Having an understanding of the query mix and SLA will help setting the parameters of the benchmarking tools.

Benchmarking tools

Vespa provides a load generator tool, vespa-fbench, to run queries and generate statistics, much like a traditional web server load generator. Fbench allows you to run any number of clients (i.e. the more clients, the higher load), for any length of time, and adjust the client response time before issuing another query. As outputs, vespa-fbench gives you the throughput, max, min, and average latency, as well as the 25, 50, 75, 90, 95 and 99 percentiles, allowing you to get quite accurate information of how well the system manages the workload.

Preparing queries

vespa-fbench uses query files, which are files where each line is a query following this pattern: /search/?query=foo&parameter=blabla

A common way to make query files is to use the queries from production installations, or generate the queries from the document feed or expected queries. Fbench runs each client in a separate thread, and to get a realistic query load, one should split the query files into one file per client. The vespa-fbench-split-file utility, can assist processing a query file for vespa-fbench. Having prepared the query files, one can move over to running the benchmark.

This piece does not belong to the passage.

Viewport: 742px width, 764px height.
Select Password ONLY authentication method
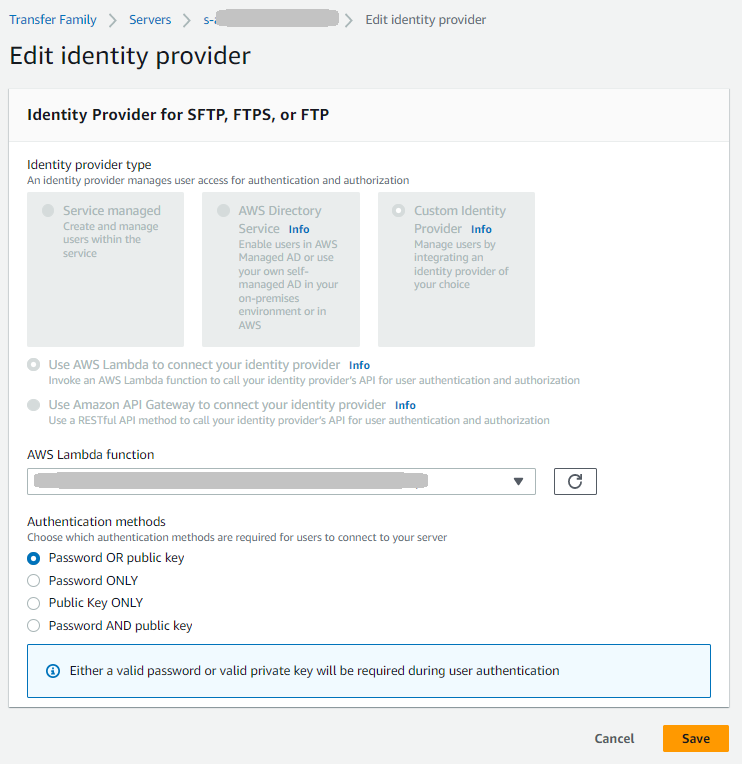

A typical vespa-fbench command looks like:

$ vespa-fbench -n 8 -q query%03d.txt -s 300 -c 0 8080
This starts 8 clients, each using queries from a query file prefixed with query, followed by the client number. This way, client 1 will use query000.txt etc. The -s parameter indicates that the benchmark will run for 300 seconds. The -c parameter, states that each client should wait for 0 milliseconds between each query. This enables you to control user interactivity. The last two parameters are container hostname and port. Multiple hosts and ports may be provided, and the clients will be uniformly distributed to query the containers round robin.

Run vespa-fbench with no arguments for more help.

Post Processing

Having completed the benchmark, vespa-fbench will provide you with a summary - example:

***************** Benchmark Summary *****************
clients:                      30
ran for:                    1800 seconds
cycle time:                    0 ms
lower response limit:          0 bytes
skipped requests:              0
failed requests:               0
successful requests:    12169514
cycles not held:        12169514
minimum response time:      0.82 ms
maximum response time:   3010.53 ms
average response time:      4.44 ms
25 percentile:              3.00 ms
50 percentile:              4.00 ms
75 percentile:              6.00 ms
90 percentile:              7.00 ms
95 percentile:              8.00 ms
99 percentile:             11.00 ms
actual query rate:       6753.90 Q/s
utilization:               99.93 %
The various aspects of latency and throughput are covered. It is also important to take note of the number of failed requests, as a high number here can indicate that the system is overloaded or that the queries are invalid.

There are also tools to format the vespa-fbench output into something more manageable for plotting. formats the above output into a space-separated format.